McGurk rattled off a list of some of the top national security issues currently facing the U.S., and he said the president needed to choose someone to grapple with those problems on a full-time basis.
“The Yemen bombing campaign, which, of course, was we all saw the internal debate in that Signal chat where 50 days into that military campaign, where is that heading?” McGurk said. “Who’s coordinating the sanctions elements, the political outcome we’re trying to seek? That is very complex. Iran negotiations, we’re now about a month into Iran negotiations. If those negotiations fail, and it’s actually right now very stalled, the Iranians had a very sharp statement today rejecting Trump, Trump’s threats of new sanctions that came out yesterday on the back end of those talks. If they fail, is a potential military strike against Iran, which we have to be preparing for that outcome. You, of course, have the Ukraine-Russia negotiations, which are also stalled, and, of course, you have the Gaza crisis. You have hostages still in Gaza, and those talks have been stalled. Plus, the global economic situation.”

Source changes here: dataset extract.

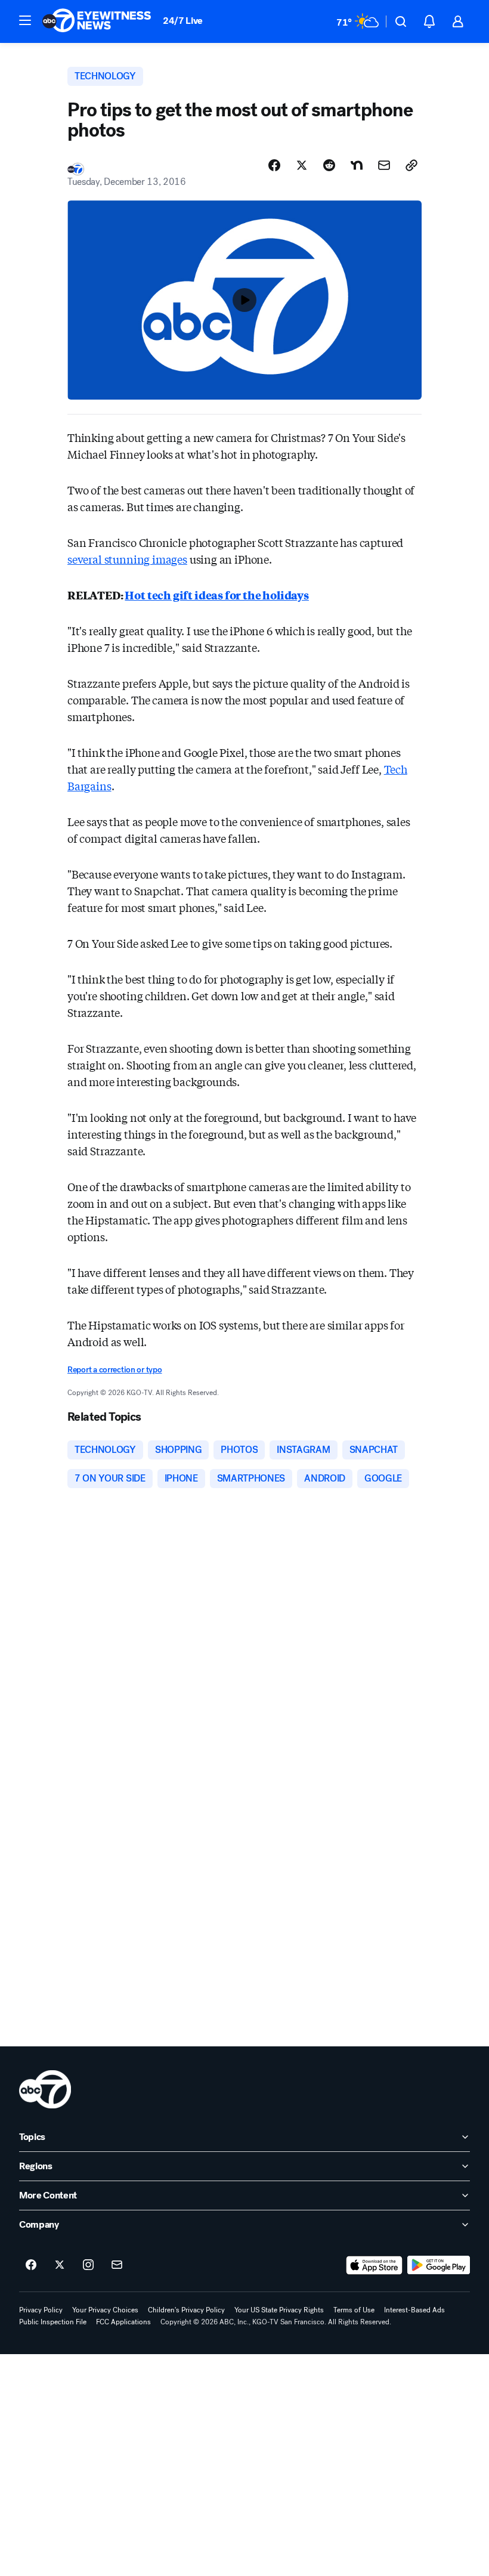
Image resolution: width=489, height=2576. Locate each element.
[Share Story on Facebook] (274, 165)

“This is what makes national security adviser job so different than secretary of state,” he added. “International economic affairs come into that office… That is why it is so critical, and I would really, I hope you have someone full time in that job very, very soon.”
McGurk pointed out that all those issues were publicly known, but he estimated that 60 percent of the problems the national security council was grappling with probably haven’t come into public view at this point.

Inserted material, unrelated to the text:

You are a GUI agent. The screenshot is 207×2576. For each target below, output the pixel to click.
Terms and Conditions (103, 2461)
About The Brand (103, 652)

“It’s an important job,” he said. “You need somebody there full time. It’s a job that you have to be in the White House in the Situation Room almost full time, and right now it seems to be pretty vacant.”
Host Kate Bolduan agreed, saying that Trump’s preferred management style left the U.S. exposed to national security threats.
“I think people under-appreciate that just because how it seems that especially president Trump can just move pieces around on the chessboard in terms of his cabinet, as we saw in the first term, and the way you put it is really important,” Bolduan said, “just showing this is a very serious role and a very serious moment to have effectively a vacancy there, and not many people would know it. But you do better than anybody.”